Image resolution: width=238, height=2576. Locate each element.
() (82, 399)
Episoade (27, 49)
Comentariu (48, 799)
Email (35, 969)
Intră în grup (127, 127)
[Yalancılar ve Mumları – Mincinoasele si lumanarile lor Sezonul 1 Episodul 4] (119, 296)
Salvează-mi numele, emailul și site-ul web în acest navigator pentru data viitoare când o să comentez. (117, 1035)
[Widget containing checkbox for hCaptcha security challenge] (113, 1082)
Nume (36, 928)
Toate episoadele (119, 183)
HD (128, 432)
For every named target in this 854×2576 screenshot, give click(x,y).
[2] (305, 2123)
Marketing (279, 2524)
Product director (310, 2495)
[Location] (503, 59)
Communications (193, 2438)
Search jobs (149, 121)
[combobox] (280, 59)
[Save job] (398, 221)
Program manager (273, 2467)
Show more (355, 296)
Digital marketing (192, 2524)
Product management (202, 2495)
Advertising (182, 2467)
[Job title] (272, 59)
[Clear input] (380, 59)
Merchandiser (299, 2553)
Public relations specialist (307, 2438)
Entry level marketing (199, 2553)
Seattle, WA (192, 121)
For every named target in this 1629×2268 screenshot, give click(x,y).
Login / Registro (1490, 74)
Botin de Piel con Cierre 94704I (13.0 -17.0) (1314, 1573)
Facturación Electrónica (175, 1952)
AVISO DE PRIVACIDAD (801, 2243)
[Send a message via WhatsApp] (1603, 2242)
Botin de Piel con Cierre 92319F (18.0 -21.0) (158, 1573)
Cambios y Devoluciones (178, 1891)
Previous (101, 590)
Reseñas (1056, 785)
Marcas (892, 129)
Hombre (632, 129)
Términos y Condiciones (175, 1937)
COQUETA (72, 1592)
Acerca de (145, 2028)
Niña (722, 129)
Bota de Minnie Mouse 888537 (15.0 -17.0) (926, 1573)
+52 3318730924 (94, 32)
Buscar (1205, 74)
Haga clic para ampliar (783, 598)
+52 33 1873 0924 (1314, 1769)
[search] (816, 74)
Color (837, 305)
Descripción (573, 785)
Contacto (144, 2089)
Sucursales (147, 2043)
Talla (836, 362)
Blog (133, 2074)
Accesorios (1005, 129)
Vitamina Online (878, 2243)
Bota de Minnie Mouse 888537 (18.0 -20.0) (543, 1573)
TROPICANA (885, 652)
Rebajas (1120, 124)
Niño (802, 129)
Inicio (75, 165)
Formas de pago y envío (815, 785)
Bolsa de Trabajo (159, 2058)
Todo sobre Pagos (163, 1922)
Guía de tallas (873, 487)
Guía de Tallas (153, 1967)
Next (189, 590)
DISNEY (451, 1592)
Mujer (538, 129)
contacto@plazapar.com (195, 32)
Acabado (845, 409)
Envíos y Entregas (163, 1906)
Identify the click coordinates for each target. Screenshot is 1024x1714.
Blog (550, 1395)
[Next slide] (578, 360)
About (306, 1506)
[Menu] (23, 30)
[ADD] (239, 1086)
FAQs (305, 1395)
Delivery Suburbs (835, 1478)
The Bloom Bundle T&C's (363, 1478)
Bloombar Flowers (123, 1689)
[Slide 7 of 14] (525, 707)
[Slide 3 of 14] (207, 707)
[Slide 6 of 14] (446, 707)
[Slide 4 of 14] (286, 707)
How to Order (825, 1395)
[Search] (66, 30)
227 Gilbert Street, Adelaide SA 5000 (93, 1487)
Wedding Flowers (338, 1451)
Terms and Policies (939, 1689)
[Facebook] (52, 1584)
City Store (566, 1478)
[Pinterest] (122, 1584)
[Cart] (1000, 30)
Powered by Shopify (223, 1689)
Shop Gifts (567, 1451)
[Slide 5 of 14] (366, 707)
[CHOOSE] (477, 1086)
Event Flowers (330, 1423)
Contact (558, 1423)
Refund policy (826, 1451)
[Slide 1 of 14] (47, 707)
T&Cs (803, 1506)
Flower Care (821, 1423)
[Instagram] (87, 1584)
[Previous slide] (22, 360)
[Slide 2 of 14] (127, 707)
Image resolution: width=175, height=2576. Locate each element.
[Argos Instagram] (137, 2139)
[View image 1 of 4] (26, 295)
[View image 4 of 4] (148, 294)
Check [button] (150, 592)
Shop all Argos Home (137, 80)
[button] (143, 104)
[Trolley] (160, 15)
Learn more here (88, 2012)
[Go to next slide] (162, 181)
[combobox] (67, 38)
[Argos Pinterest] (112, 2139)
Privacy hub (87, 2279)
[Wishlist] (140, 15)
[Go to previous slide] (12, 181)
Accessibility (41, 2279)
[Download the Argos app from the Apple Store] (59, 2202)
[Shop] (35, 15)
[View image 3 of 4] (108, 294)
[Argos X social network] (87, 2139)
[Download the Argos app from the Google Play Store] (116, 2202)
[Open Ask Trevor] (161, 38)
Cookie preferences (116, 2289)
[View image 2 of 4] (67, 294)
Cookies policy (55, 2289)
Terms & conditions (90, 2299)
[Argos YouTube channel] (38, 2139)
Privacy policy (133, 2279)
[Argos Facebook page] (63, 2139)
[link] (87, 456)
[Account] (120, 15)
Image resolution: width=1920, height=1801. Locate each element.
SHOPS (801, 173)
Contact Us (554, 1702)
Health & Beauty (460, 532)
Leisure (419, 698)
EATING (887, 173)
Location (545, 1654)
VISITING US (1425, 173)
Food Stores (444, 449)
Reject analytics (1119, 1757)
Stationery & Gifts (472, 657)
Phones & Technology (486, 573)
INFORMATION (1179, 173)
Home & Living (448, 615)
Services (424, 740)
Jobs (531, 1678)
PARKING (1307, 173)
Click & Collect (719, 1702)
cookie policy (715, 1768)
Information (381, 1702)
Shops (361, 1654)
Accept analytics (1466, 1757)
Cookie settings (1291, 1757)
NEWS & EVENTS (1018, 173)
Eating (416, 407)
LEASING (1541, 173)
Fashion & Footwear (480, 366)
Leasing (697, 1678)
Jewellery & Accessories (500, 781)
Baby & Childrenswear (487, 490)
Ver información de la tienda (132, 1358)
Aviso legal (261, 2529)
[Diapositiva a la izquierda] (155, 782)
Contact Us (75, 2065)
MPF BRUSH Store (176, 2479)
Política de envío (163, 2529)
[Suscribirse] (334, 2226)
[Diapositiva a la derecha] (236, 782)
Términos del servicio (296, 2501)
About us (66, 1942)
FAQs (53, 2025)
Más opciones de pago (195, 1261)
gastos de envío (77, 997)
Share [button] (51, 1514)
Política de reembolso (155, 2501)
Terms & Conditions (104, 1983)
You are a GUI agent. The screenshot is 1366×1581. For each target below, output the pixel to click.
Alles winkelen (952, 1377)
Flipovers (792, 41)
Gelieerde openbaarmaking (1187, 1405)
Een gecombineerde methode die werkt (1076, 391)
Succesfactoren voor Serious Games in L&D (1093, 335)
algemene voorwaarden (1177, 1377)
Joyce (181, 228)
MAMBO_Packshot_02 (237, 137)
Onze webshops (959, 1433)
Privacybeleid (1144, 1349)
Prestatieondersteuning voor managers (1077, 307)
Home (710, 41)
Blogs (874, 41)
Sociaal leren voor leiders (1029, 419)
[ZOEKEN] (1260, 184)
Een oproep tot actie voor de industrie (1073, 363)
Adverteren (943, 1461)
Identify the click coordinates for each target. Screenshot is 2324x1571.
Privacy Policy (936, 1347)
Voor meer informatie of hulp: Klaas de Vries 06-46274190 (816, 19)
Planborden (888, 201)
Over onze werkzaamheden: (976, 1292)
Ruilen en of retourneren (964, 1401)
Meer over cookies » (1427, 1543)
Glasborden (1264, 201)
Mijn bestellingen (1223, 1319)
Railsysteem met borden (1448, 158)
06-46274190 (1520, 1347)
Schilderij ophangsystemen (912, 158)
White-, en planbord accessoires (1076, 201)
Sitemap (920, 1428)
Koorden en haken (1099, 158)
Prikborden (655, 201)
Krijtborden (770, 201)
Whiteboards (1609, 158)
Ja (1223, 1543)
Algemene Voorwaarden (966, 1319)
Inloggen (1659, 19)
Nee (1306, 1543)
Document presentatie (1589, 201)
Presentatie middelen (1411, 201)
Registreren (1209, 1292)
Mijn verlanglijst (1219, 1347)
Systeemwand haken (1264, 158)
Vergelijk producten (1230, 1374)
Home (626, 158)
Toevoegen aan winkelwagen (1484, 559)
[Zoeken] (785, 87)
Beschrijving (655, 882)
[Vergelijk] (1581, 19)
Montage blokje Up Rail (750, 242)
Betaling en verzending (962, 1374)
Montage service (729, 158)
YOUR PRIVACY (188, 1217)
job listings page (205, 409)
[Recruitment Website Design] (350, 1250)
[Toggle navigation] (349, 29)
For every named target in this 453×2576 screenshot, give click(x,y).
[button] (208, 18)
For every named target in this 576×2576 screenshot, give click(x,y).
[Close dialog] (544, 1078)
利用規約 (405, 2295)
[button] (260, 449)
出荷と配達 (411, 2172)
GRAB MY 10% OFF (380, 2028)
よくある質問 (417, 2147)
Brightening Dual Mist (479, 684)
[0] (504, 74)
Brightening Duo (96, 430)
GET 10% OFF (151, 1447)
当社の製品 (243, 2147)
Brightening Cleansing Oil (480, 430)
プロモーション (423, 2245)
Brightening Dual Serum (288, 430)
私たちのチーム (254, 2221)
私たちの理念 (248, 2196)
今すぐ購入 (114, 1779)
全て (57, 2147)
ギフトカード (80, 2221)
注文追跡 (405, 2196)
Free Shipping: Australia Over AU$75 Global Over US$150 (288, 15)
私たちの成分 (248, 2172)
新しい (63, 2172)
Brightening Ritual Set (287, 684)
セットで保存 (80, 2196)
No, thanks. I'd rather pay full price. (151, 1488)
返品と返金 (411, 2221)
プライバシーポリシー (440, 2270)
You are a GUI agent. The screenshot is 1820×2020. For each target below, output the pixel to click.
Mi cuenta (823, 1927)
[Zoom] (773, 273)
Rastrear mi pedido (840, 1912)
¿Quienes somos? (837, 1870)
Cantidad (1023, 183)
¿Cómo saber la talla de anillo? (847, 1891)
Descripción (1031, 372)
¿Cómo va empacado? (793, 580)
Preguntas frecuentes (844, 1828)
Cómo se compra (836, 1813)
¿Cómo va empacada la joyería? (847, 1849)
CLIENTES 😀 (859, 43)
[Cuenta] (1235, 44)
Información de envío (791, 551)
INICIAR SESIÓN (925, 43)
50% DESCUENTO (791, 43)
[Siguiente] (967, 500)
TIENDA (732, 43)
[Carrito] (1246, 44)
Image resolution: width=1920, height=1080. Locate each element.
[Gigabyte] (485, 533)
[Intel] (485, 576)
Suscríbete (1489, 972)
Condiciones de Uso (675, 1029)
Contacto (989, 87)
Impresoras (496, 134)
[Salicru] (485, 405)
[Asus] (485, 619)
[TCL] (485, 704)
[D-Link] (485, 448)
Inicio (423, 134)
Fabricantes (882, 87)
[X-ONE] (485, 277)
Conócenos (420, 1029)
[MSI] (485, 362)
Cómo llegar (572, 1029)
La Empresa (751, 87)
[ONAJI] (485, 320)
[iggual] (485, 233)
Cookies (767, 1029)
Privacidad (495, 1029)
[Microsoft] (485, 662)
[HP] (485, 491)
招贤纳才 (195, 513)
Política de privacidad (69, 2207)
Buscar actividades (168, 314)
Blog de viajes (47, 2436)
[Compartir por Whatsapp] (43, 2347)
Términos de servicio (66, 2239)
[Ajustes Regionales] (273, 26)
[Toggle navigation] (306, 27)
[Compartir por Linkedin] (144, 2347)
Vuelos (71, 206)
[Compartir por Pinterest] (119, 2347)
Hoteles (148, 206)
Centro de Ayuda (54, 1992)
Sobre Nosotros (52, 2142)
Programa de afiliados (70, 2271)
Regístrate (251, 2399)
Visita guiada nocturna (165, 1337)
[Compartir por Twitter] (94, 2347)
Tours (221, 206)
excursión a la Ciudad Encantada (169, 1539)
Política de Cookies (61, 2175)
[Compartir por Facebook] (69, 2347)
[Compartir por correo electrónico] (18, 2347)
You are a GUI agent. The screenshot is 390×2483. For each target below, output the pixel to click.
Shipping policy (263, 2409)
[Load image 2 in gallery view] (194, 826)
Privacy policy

===============

## What you should do
Print, from the entries above, the line with "Accessibility (41, 2279)", the line with "[View image 2 of 4] (67, 294)" and all lines between them, exactly and with nothing else.

## Reply
Accessibility (41, 2279)
[Download the Argos app from the Apple Store] (59, 2202)
[Shop] (35, 15)
[View image 3 of 4] (108, 294)
[Argos X social network] (87, 2139)
[Download the Argos app from the Google Play Store] (116, 2202)
[Open Ask Trevor] (161, 38)
Cookie preferences (116, 2289)
[View image 2 of 4] (67, 294)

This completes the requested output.